Next up, we provide a configuration for the bitsandbytes package. The bitsandbytes is a lightweight wrapper around CUDA custom functions, in particular 8-bit optimizers, matrix multiplication (LLM.int8()), and quantization functions. We can set this configuration using the transformers library. For now, we are using the 4-bit quantisation, and specifying a few other required parameters.

In [6]:
bnb_config = transformers.BitsAndBytesConfig(
load_in_4bit=True,
bnb_4bit_use_double_quant=True,
bnb_4bit_quant_type="nf4",
bnb_4bit_compute_dtype=torch.bfloat16
)

Next up, we initialize the model. The transformers library offers significant abstraction to allow you to seamlessly work with a large variety of large language. models. In many cases, the architecture you want to use can be guessed from the name or the path of the pretrained model you are supplying to the from_pretrained method.

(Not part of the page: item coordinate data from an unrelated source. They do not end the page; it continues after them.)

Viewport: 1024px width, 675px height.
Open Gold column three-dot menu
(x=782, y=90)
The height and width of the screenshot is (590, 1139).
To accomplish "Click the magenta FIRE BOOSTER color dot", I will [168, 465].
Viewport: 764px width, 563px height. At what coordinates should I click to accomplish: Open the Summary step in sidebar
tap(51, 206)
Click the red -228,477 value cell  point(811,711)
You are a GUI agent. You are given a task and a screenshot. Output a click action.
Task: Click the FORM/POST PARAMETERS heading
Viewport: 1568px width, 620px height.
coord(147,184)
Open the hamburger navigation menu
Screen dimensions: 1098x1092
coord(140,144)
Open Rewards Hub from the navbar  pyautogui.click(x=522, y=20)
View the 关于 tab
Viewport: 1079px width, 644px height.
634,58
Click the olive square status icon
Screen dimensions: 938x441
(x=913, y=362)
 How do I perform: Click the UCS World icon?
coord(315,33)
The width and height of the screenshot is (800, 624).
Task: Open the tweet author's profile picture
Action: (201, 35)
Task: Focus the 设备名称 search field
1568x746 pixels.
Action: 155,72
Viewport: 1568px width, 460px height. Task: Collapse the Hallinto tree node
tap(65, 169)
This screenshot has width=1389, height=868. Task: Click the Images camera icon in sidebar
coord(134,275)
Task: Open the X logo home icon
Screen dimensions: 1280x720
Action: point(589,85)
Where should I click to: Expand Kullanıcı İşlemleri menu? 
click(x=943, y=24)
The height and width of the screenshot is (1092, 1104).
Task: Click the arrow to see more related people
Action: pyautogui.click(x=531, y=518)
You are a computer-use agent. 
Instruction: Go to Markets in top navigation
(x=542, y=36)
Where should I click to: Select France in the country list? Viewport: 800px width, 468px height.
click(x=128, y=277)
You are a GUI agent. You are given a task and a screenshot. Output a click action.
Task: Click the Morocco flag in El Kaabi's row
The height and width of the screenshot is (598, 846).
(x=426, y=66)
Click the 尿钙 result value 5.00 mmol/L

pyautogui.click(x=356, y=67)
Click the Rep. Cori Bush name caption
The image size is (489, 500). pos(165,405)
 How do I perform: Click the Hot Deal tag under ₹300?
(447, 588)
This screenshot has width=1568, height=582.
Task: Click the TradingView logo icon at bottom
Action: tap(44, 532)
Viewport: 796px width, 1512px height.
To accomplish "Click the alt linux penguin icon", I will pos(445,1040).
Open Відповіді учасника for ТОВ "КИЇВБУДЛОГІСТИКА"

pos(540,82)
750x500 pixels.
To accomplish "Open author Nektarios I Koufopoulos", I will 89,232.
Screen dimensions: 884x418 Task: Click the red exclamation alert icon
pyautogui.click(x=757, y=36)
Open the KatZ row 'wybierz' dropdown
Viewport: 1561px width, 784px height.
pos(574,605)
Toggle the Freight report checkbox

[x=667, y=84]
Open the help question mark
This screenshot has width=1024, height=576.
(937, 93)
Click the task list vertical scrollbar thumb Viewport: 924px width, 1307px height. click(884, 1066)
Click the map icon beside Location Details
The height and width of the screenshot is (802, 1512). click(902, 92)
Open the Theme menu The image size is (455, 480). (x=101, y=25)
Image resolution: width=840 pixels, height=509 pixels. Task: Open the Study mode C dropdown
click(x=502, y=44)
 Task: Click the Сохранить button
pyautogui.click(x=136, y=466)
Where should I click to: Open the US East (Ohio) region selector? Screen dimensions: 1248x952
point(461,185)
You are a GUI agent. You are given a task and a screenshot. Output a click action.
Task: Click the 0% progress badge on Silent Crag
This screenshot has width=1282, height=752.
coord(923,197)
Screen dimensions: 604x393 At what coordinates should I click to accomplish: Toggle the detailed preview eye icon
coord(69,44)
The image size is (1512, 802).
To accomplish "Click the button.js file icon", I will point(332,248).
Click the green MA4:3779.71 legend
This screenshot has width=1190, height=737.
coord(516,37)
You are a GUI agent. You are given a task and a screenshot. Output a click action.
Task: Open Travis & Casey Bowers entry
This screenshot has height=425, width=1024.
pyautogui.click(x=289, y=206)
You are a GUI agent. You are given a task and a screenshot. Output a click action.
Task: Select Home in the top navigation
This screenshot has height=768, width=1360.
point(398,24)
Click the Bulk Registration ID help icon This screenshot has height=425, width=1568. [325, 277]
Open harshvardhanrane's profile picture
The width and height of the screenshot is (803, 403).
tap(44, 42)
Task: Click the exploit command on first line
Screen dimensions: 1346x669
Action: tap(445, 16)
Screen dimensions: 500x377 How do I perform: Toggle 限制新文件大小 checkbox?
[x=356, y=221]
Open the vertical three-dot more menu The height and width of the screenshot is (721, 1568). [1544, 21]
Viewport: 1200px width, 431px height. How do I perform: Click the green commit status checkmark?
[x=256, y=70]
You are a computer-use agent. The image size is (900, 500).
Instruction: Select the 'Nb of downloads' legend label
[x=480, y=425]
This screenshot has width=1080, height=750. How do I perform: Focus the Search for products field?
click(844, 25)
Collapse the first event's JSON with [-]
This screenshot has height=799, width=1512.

AutoClasses are here to do this job for you so that you automatically retrieve the relevant model given the name/path to the pretrained weights/config/vocabulary:

Instantiating one of AutoModel, AutoConfig and AutoTokenizer will directly create a class of the relevant architecture (ex: model = AutoModel.from_pretrained('bert-base-cased') will create a instance of BertModel).

AutoModel is a generic model class that will be instantiated as one of the base model classes of the huggingface library when created with the AutoModel.from_pretrained(pretrained_model_name_or_path) or the AutoModel.from_config(config) class methods. When used with the from_pretrained method, it instantiates one of the base model classes of the library from a pre-trained model configuration.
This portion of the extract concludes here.